**PAGE EXTRACT**
----------
Hands-on with Wave: Weird and quite wonderful
Google just opened up to a limited audience its very interesting communications experiment called Wave (news stories). Our hands-on evaluation: there's a lot to like. It really is a more contemporary take on communications. But it will knock many e-mail users off-balance.
Even Wave's own Software Engineering Manager Lars Rasmussen told me, "It takes a little getting used to," and, "We're still learning how to use it." Imagine how everyone else will feel.
If you want to try Wave, you'll have to wait. Google is making access to the service available to some developers and press, but full availability will not be until "later this year," Google says. The version we tested was very raw, still in development. Many features were not implemented and the system threw us a few errors. But the framework and philosophy is clear to see, and that's what this evaluation is based on.
Getting started in Wave: It looks a lot like e-mail...
(Credit: Screenshot by Rafe Needleman/CNET)
What's Wave?
Wave is real-time e-mail. What that means is that when you're writing a reply to a message (or "wave") that you receive in the system, the recipient can see what you are typing as you type it. It will come as a relief to most that the real-time feature can be disabled if you click on the "draft" button (not working in my trial) while writing. But real-time visibility is the default.
You can put your replies anywhere in the message. You can also do this in regular e-mail, but in Wave, your comments are easy to pick out since the app bounds reply text in colored boxes with authors' pictures embedded in them. Those of us who prefer to reply to e-mail messages at the end (or the beginning) and not piecemeal can just reply as usual. But when you want to write a surgical point-by-point reply to a message, Wave makes it easy.
You can drop pictures straight into Wave messages (a neat trick in a browser-based app, made possible by Google Gears), and smart assistants will let you convert addresses to maps, automatically fix spelling errors, and expand contact names.
But Wave is not e-mail. In this image, I am watching co-developers Lars and Jens Rasmussen type replies to my query. The teal tag shows that Jen is typing right now; Lars, who just finished typing above Jens, had his own, separate color.
(Credit: Screenshot by Rafe Needleman/CNET)But it's the reply-anywhere feature combined with the real-time function that's most interesting. It makes Wave the first useful blend of e-mail and instant messaging that I've seen. Unlike Google's previous attempt to meld the two communications modes into one app (Gmail has Google Talk in its sidebar), this one really works. An asynchronous e-mail conversation between two people can can stay that way, or it become real-time when both parties are online, and the dialog stays in place in the e-mail for later viewing. Switching between the e-mail and IM mode is seamless. In fact, the concept of the two different modes vanishes in Wave.
----------
**GIVEN DATA**
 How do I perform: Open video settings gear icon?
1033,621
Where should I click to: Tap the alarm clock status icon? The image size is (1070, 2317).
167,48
----------
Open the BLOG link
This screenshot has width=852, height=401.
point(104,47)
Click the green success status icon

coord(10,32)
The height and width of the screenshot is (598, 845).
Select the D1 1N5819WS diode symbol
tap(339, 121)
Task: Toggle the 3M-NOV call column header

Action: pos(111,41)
----------
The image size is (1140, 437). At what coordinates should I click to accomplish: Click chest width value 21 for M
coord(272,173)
----------
**TO BE DONE**
A: Summarize the Wave review in two sentences.
B: In the Wave review, what button disables the real-time feature while you write a reply?
Work from the Wave review only, not from the records.

**RESPONSES**
A: Google has opened Wave, a communications experiment that works as real-time e-mail, to a limited audience of developers and press, with full availability not expected until later this year. Its reply-anywhere feature combined with real-time visibility makes it a seamless blend of e-mail and instant messaging, though it will knock many e-mail users off-balance.

B: The "draft" button.